In that guide, the S.P.L.C. claims that I am a “propagandist far outside the political mainstream” and warns journalists to avoid my “damaging misinformation.” These groundless smears are deeply offensive, as I have dedicated much of my adult life to calling out the true extremists: organizations such as Al Qaeda and ISIS. Yet you will look in vain for the S.P.L.C.’s “Field Guide to Muslim Extremists.” No such list exists.
That’s a shame, because Islamic extremism — a movement that aims to impose a caliphate and Sharia law by violent means — is as toxic as white supremacy. In the past two decades, it has certainly been responsible for many more deaths.
Like neo-Nazis, Islamic extremists despise liberalism. They deny the equality of the sexes, justify wife-beating and, in some cases, even the enslavement of female unbelievers. The Islamic State and groups like it regularly murder gay people in the most heinous ways. Islamic extremists are also virulently anti-Semitic, like the Nazis before them. And like today’s American Nazis, they brandish swastikas, chant slurs and peddle conspiracy theories.
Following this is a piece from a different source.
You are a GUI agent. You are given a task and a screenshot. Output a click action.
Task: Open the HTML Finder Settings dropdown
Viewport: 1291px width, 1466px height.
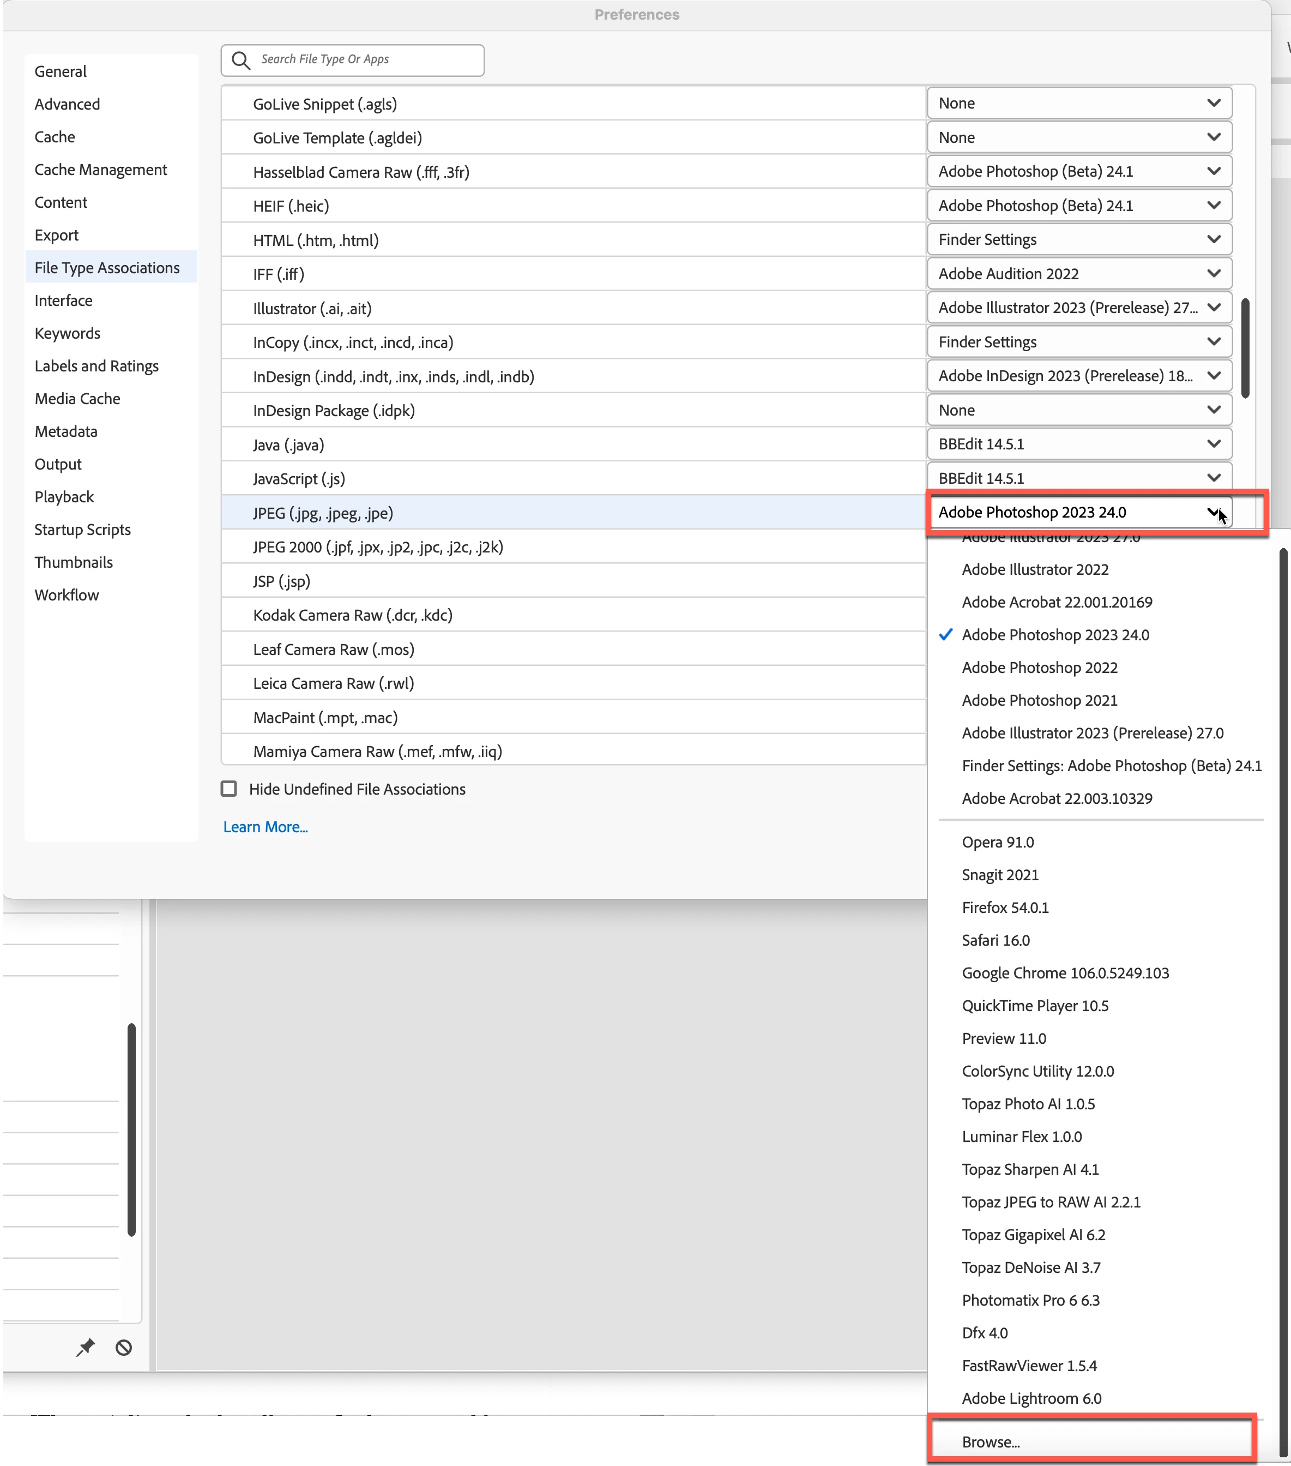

The terrible consequences of Islamic extremism are on display on a weekly basis around the world. In the days after Charlottesville, five men in Barcelona used a van and knives to kill 14 and injure scores of innocent people. Another Islamic extremist went on a stabbing rampagein Finland. In wealthy societies like the United States, most plots to kill in the name of Islamist supremacy are foiled. But poorer societies in the developing world lack the means to do that, which is why the majority of victims of the extremists are in countries like Afghanistan, Iraq, Nigeria, Pakistan and Syria.
It is not surprising that, when I point out such facts, I am viciously attacked and threatened by those who are dedicated to Islamic extremism. But it has always struck me as odd that so many supposed liberals in the West take their side rather than mine, as happened three years ago, when Brandeis University rescinded their offer to me of an honorary degree. I would have expected a civil-rights organization supposedly committed to justice to speak out against those who would oppress women, gays and people of other faiths. But the S.P.L.C. has nothing to say about Islamic extremists; only about their opponents.
Another voice the S.P.L.C. has tried to silence is that of Maajid Nawaz, who was included in the same field guide as me. (He is suing the organization for defamation.) Mr. Nawaz has written extensively about his past as an Islamic extremist in England and Egypt, just as I’ve written about my time in the Muslim Brotherhood as a teenager. For the past decade, he has run Quilliam, an organization dedicated to countering Islamic extremism in Britain and elsewhere, notably in Pakistan.
I met Mr. Nawaz in 2010 at a debate in New York City, where the subject was the nature of Islam. Our passionate disagreement was on full display: Mr. Nawaz is a secular Muslim, whereas I am not a believer any longer. Yet we both agreed the path to a successful reformation of Islam lies in more debate, more scrutiny and more critical thinking. It is exactly these activities that our opponents, now including the S.P.L.C., describe as extremism.
Cui bono? That question is nearly always the right one to ask of organizations like the S.P.L.C. Who really benefits from their activities? Repeatedly, and for more than a decade, journalists at publications ranging from Harper’s to Politico to The Nation to The Weekly Standard have pointed out that the center’s founders seem more interested in profiting off the anxieties and white guilt of Northern liberals than in upholding the civil rights of poor Southerners, or anyone else. There’s a less cynical explanation, though, which is that liberals are deeply and increasingly uncomfortable with calling out Islamic extremism for fear of being smeared as “Islamophobic,” or worse.
Regardless, the S.P.L.C.’s decision to target those who speak up for the civil rights of Muslims is a travesty.